How to increase performance in FTS?


#1

Hello,

I need an advice to increase my search performance. Write now I’m developing a backend service with node.js and couchbase. My index definition is as following:

And my search code:

Product.searchAsync = function (term, categoryId, variations, limit, skip, sort) {
    return new Promise(function (resolve, reject) {
        var SearchQuery = Couchbase.SearchQuery;
        var SearchFacet = Couchbase.SearchFacet;

        var tqs = []
        if (term) {
            tqs.push(SearchQuery.match(term)); // It search in default field, here it's _all
        }
        if (categoryId) {
            tqs.push(SearchQuery.term(categoryId).field("categories.$ref"));
        }
        if (variations) {
            variations.map(v => tqs.push(SearchQuery.match(v).field("variationSerials")));
        }

        tqs.push(SearchQuery.booleanField(true).field("isActive"));
        tqs.push(SearchQuery.booleanField(true).field("isVisible"));
        var conjunction = SearchQuery.conjuncts(tqs);
        var query = SearchQuery.new("product_search", conjunction);

        query.addFacet("variations", SearchFacet.term("variationSerials", 100));
        query.limit(limit);
        query.skip(skip);
        if (sort)
            query.sort(sort);

        query.fields(["name", "fobCurrency", "fobPriceMin", "fobPriceMax", "fobUnit", "mainPicture", "minOrderQuan", "minOrderUnit"]);

        ottoman.bucket.query(query, (error, result, meta) => {
            if (error) {
                reject(error);
            }
            else {
                var resultset = {
                    hits: result,
                    totalHits: meta.totalHits
                };

                resolve(resultset);
               
            }
        });
    }.bind(this))
}

My test server has Intel® Xeon® Processor E7-4890 v2 2.80 GHz and 12 gb RAM. In single node if I use ‘Moss’ as index type my service can only respond 300 requests per second. If I changed the index type to ‘Scorch’ it’s increasing to 500-530 requests per second. I believe these are not very good results. What am i doing wrong? How can I increase the performance?


#2

how many documents are there in your index?


#3

It says 104054 on doc count but that is my total number of documents. Actually, 20000 of them are ‘Product’ type. I want to index only Products actually.


#4

Hi,

Regarding the performance, we don’t yet have the query performance / throughput estimations for a given workload against a given hardware configuration.
This is been considered as a future action item to quantify the query performance against the system resources. As per my current understanding, there won’t be a very straight forward solution there as well, as the query performance can vary depending on a lot on factors like the document size, mapping used, (~index size) mutation rate, type of the queries used like match, term, phrase , fuzzy, prefix, conjunctions etc…

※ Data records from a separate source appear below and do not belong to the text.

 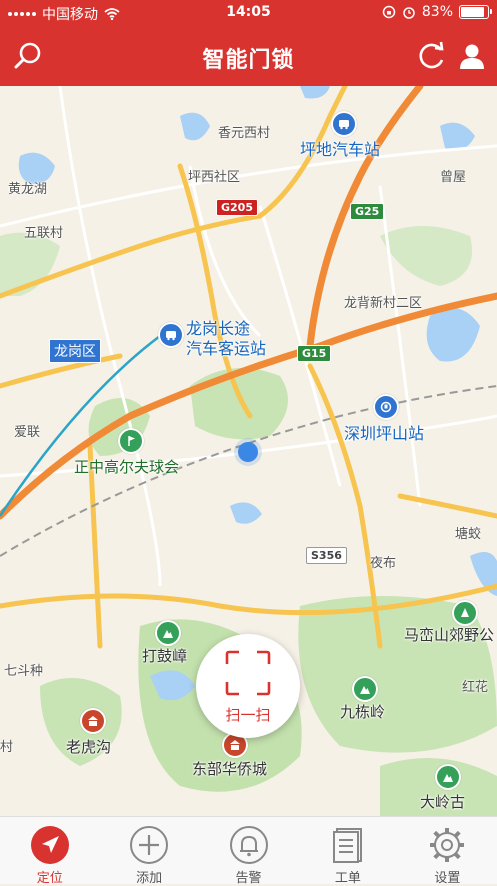 What do you see at coordinates (314, 354) in the screenshot?
I see `g15-shield: G15` at bounding box center [314, 354].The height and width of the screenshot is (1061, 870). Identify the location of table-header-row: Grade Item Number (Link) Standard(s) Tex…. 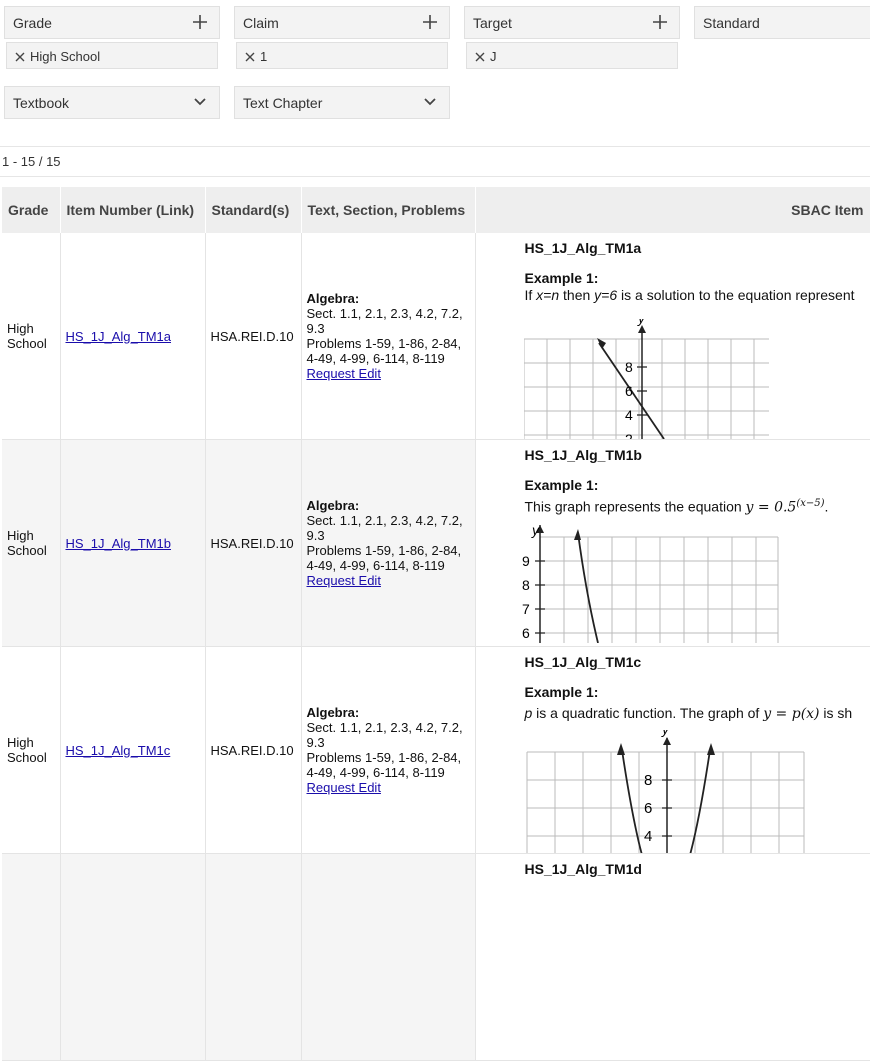
(436, 210).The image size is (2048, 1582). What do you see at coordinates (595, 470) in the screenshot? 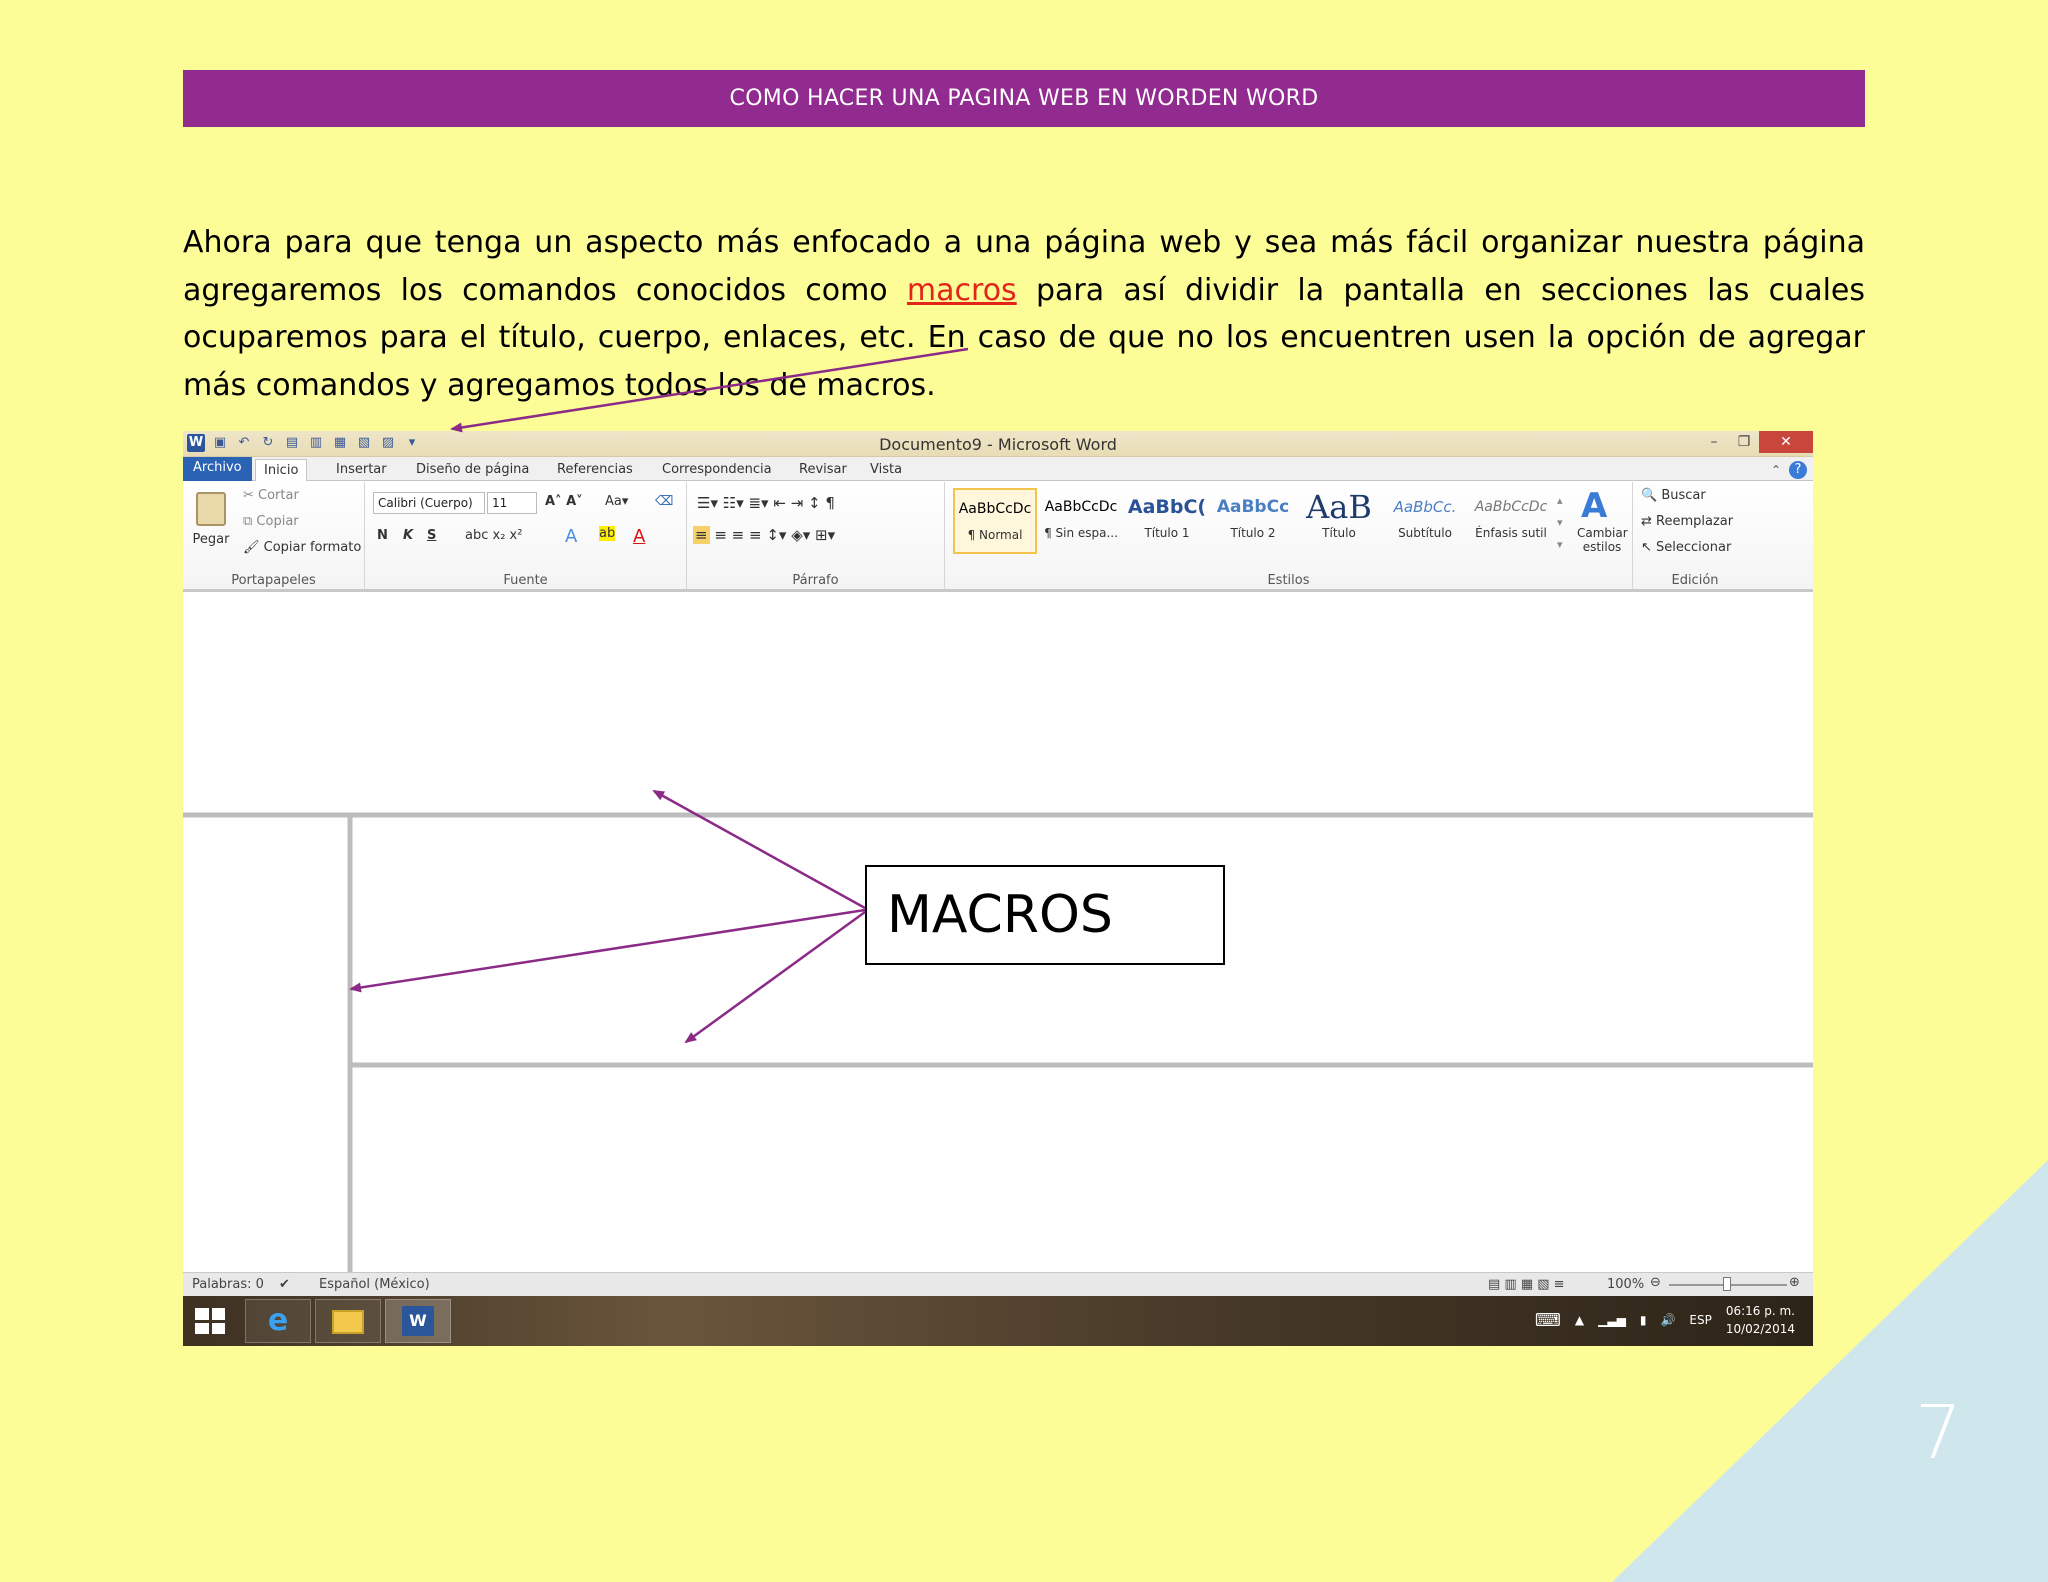
I see `tab-referencias: Referencias` at bounding box center [595, 470].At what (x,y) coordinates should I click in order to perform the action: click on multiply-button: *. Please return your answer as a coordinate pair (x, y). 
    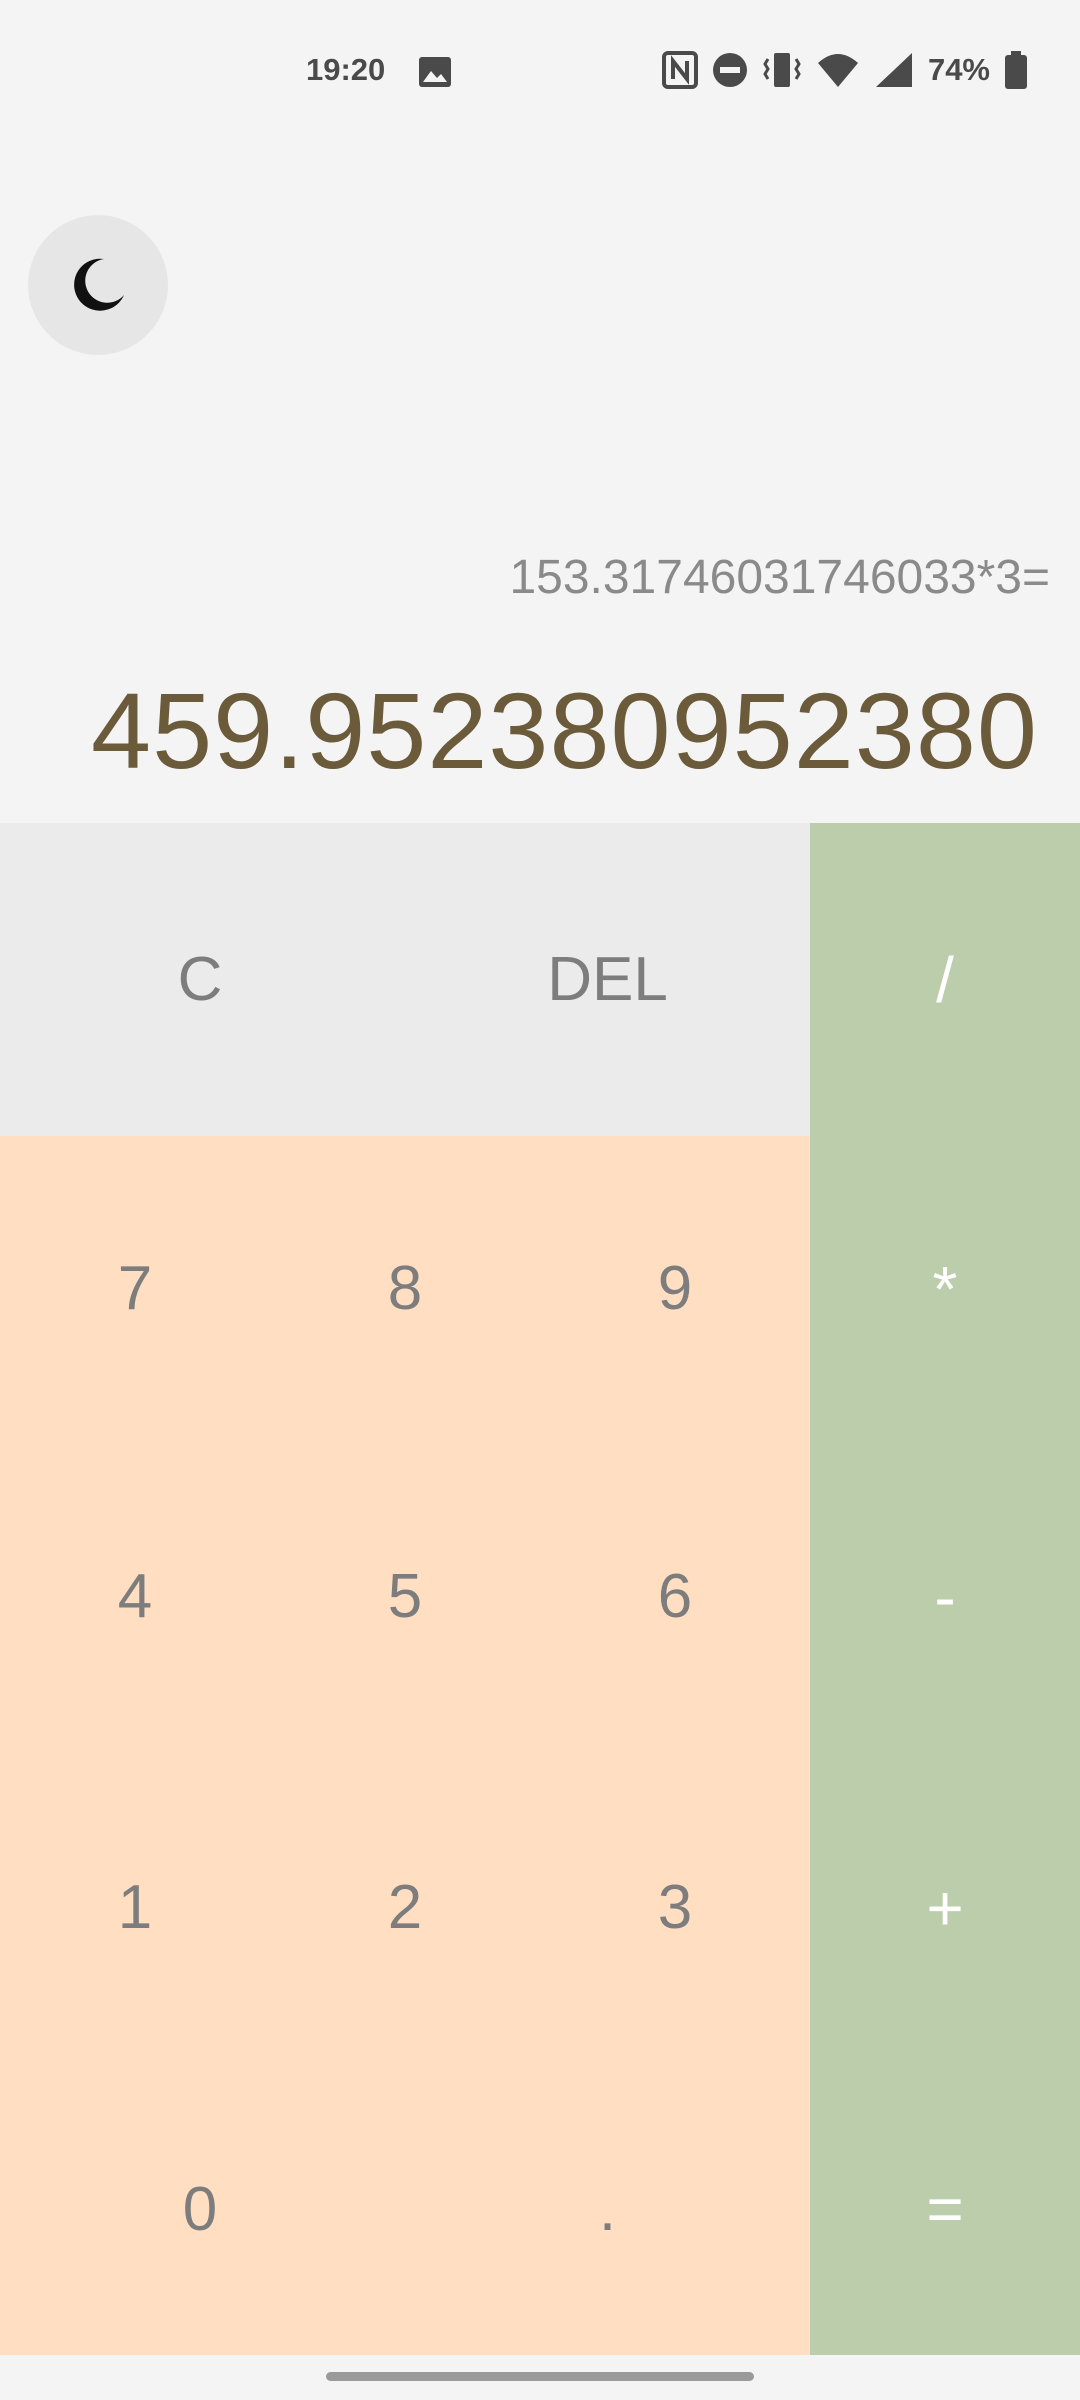
    Looking at the image, I should click on (945, 1288).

The docCount is shown as 104054 as that many documents got analysed and FTS store their docID’s in the index. You can confirm this by running a match_all query.

May I know the memory quota given to FTS in meantime?

cheers!


#5

Hi,

Thanks for your reply. The memory quote for FTS is 2500 mb right now. I’m watching graphical statistics during test. I’m also watching the resources from task manager, too. The strange thing is that there are more resources that can be used. CPU is %40-50, there is a lot more memory, nothing wrong with disk and network. Why cbft doesn’t use allocated free resources? I can see some high values on average query latency and slow queries graphics. These are the only negative results in my observations.


#6

I have made more tests today. I added 2 more nodes to my cluster. One of them is ubuntu and the other one is also windows server 2012. If I remove the facet from my query, performance increases a lot.

query.addFacet("variations", SearchFacet.term("variationSerials", 100));

After removing this line of code, I get 1000-1200 query per second. If I use facets, I can only get 300 query per second. I think facet query couldn’t be distrubuted over nodes, but only returns from one node. Am I right or is something different happening?


#7

In case of a multi node cluster, all queries will get scatter gathered. Applies to facets as well.
Usually facets query involves an extra look up for each of the faceted field value for every hit in the search results and that would explain the relative low query throughput.


#8

I understand. However, decreasing to 300 from 1000 isn’t so dramatically change? Is there a problem with my queries?


#9

one thing noticeable is, do you really need a “100” as the facet count, usually it tend to lesser than that. You may just experiment with lower numbers.
That being said, if one really needs that many facets then changing that is not an option at all.


#10

I decreased it to until 20. Yes we have a lot of facets. It’s like alibaba.com.

I’m happy with the performance until I use the facets. They are really have a bad impact on the performance. Increasing nodes didn’t help. Do you have anyother suggestions? Why nodes don’t use the all free resources?